To do:
Copy out each of the following lines word for word.
....
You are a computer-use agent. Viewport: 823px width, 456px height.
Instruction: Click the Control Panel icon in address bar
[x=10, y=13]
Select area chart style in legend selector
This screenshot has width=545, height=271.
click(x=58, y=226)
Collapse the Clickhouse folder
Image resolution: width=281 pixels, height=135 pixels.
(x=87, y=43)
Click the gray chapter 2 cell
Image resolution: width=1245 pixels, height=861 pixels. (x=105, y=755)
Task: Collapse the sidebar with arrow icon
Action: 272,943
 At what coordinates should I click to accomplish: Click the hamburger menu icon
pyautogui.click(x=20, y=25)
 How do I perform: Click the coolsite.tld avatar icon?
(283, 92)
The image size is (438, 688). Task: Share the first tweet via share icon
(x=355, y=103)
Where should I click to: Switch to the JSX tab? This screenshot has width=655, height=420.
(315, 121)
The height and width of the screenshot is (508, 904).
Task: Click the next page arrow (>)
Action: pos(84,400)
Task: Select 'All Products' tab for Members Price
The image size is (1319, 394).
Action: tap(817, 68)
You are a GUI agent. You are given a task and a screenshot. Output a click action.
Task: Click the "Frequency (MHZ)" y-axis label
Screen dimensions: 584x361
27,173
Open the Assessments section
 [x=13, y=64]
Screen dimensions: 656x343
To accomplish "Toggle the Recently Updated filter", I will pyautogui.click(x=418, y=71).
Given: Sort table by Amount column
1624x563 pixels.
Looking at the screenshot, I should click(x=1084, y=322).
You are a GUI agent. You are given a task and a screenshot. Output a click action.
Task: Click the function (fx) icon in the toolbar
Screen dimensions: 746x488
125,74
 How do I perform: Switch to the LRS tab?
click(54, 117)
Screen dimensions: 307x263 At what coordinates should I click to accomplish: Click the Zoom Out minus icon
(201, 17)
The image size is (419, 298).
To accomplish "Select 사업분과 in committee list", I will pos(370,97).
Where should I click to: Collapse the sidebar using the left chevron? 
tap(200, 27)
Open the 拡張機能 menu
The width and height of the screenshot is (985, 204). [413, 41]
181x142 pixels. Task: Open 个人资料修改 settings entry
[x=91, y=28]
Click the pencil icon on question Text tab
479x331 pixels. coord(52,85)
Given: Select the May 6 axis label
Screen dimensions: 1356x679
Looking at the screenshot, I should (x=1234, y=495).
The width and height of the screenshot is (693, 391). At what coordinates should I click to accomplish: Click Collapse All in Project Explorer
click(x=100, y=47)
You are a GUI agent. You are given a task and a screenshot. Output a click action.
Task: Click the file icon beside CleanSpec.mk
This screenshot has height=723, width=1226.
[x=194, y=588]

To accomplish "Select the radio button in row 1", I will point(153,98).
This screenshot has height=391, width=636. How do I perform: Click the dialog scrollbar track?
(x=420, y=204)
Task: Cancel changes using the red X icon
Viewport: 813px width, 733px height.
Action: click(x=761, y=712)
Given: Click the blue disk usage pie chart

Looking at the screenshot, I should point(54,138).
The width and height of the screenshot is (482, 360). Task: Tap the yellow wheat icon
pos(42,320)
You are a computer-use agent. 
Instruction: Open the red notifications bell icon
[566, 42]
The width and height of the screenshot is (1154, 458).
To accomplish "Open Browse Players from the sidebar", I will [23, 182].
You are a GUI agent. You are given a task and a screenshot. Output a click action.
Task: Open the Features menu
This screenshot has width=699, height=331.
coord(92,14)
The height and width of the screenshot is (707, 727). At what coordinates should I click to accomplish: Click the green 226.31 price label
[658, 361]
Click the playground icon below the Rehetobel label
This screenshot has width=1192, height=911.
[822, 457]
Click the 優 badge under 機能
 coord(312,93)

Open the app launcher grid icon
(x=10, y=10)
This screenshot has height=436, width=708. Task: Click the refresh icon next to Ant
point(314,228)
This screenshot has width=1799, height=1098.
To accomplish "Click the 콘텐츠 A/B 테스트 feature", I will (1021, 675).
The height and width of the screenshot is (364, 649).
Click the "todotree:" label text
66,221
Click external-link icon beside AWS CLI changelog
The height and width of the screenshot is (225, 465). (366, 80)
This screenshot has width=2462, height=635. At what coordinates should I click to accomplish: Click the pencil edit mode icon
....
Answer for this exercise:
You are a computer-use agent. Viewport: 823px width, 456px height.
Instruction: Click the Control Panel icon in address bar
[x=10, y=13]
Select area chart style in legend selector
This screenshot has width=545, height=271.
click(x=58, y=226)
Collapse the Clickhouse folder
Image resolution: width=281 pixels, height=135 pixels.
(x=87, y=43)
Click the gray chapter 2 cell
Image resolution: width=1245 pixels, height=861 pixels. (x=105, y=755)
Task: Collapse the sidebar with arrow icon
Action: 272,943
 At what coordinates should I click to accomplish: Click the hamburger menu icon
pyautogui.click(x=20, y=25)
 How do I perform: Click the coolsite.tld avatar icon?
(283, 92)
The image size is (438, 688). Task: Share the first tweet via share icon
(x=355, y=103)
Where should I click to: Switch to the JSX tab? This screenshot has width=655, height=420.
(315, 121)
The height and width of the screenshot is (508, 904).
Task: Click the next page arrow (>)
Action: pos(84,400)
Task: Select 'All Products' tab for Members Price
The image size is (1319, 394).
Action: tap(817, 68)
You are a GUI agent. You are given a task and a screenshot. Output a click action.
Task: Click the "Frequency (MHZ)" y-axis label
Screen dimensions: 584x361
27,173
Open the Assessments section
 [x=13, y=64]
Screen dimensions: 656x343
To accomplish "Toggle the Recently Updated filter", I will pyautogui.click(x=418, y=71).
Given: Sort table by Amount column
1624x563 pixels.
Looking at the screenshot, I should click(x=1084, y=322).
You are a GUI agent. You are given a task and a screenshot. Output a click action.
Task: Click the function (fx) icon in the toolbar
Screen dimensions: 746x488
125,74
 How do I perform: Switch to the LRS tab?
click(54, 117)
Screen dimensions: 307x263 At what coordinates should I click to accomplish: Click the Zoom Out minus icon
(201, 17)
The image size is (419, 298).
To accomplish "Select 사업분과 in committee list", I will pos(370,97).
Where should I click to: Collapse the sidebar using the left chevron? 
tap(200, 27)
Open the 拡張機能 menu
The width and height of the screenshot is (985, 204). [413, 41]
181x142 pixels. Task: Open 个人资料修改 settings entry
[x=91, y=28]
Click the pencil icon on question Text tab
479x331 pixels. coord(52,85)
Given: Select the May 6 axis label
Screen dimensions: 1356x679
Looking at the screenshot, I should (x=1234, y=495).
The width and height of the screenshot is (693, 391). At what coordinates should I click to accomplish: Click Collapse All in Project Explorer
click(x=100, y=47)
You are a GUI agent. You are given a task and a screenshot. Output a click action.
Task: Click the file icon beside CleanSpec.mk
This screenshot has height=723, width=1226.
[x=194, y=588]

To accomplish "Select the radio button in row 1", I will point(153,98).
This screenshot has height=391, width=636. How do I perform: Click the dialog scrollbar track?
(x=420, y=204)
Task: Cancel changes using the red X icon
Viewport: 813px width, 733px height.
Action: click(x=761, y=712)
Given: Click the blue disk usage pie chart

Looking at the screenshot, I should point(54,138).
The width and height of the screenshot is (482, 360). Task: Tap the yellow wheat icon
pos(42,320)
You are a computer-use agent. 
Instruction: Open the red notifications bell icon
[566, 42]
The width and height of the screenshot is (1154, 458).
To accomplish "Open Browse Players from the sidebar", I will [23, 182].
You are a GUI agent. You are given a task and a screenshot. Output a click action.
Task: Open the Features menu
This screenshot has width=699, height=331.
coord(92,14)
The height and width of the screenshot is (707, 727). At what coordinates should I click to accomplish: Click the green 226.31 price label
[658, 361]
Click the playground icon below the Rehetobel label
This screenshot has width=1192, height=911.
[822, 457]
Click the 優 badge under 機能
 coord(312,93)

Open the app launcher grid icon
(x=10, y=10)
This screenshot has height=436, width=708. Task: Click the refresh icon next to Ant
point(314,228)
This screenshot has width=1799, height=1098.
To accomplish "Click the 콘텐츠 A/B 테스트 feature", I will (1021, 675).
The height and width of the screenshot is (364, 649).
Click the "todotree:" label text
66,221
Click external-link icon beside AWS CLI changelog
The height and width of the screenshot is (225, 465). (366, 80)
This screenshot has width=2462, height=635. At what coordinates should I click to accomplish: Click the pencil edit mode icon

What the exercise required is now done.